対象は, 正常者を若年群35才以下, 中年群36~60才, 高年群61才以上に分け80例, 肥満群は肥満以外に異常のない中年者18例, 動脈硬化群は動脈硬化性眼底を有しECGにST-T変化を認め, 腎機能低下せる者で腎疾患を有しない者81例である. 測定は seromucoid と protein-bound hexose (PBH) は Weimer-Moshin 法, 糖たんぱく分画比は滬紙電気泳動を用いPAS染色を行なった. たんぱく量は Biuret 法, たんぱく分画比は Amido-schwarz 10B を用いた.
1) seromucoid とPBHの平均値は加令とともに増加を示し, 若年群に比し中年群では有意であるが, 中年群と高年群の差は明らかでない. 糖たんぱく分画比では高年群は若年群に比し, albumin 分画の低下とα
1-globulin 分画の上昇を認め, 中年群はその中間を示した.
2) 中年肥満群では seromucoid とPBHは正常群に比し有意に増加を示しており, 標準体重より算出した肥満度と相関を認めた. 糖たんぱく分画比の変化は明らかではない.

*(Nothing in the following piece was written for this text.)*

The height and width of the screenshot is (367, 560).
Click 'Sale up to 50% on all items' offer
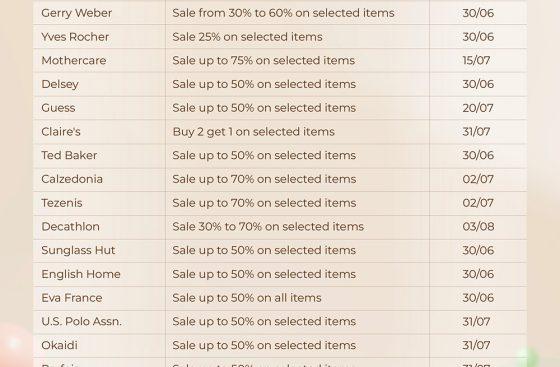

3) 動脈硬化群において seromucoid とPBHは正常群に比し有意に増加を示したが, 中年動脈硬化群ではPBHの増加が著明であり, 高年動脈硬化群では seromucoid の増加が顕著である. 両群においてα
1-globulin 分画の上昇は有意であったが, albumin 分画の低下は中年動脈硬化群にのみ有意を認めた.
4) seromucoid とPBHは同一個体では朝と昼の測定値はほぼ等量である.
以上のことから, 肥満では糖たんぱく質は量的変化を主体とするごとくである. 正常者, 動脈硬化で年令によって構成の変化をきたしていることは, 組織の代謝の変化を反映していると思われ興味深い.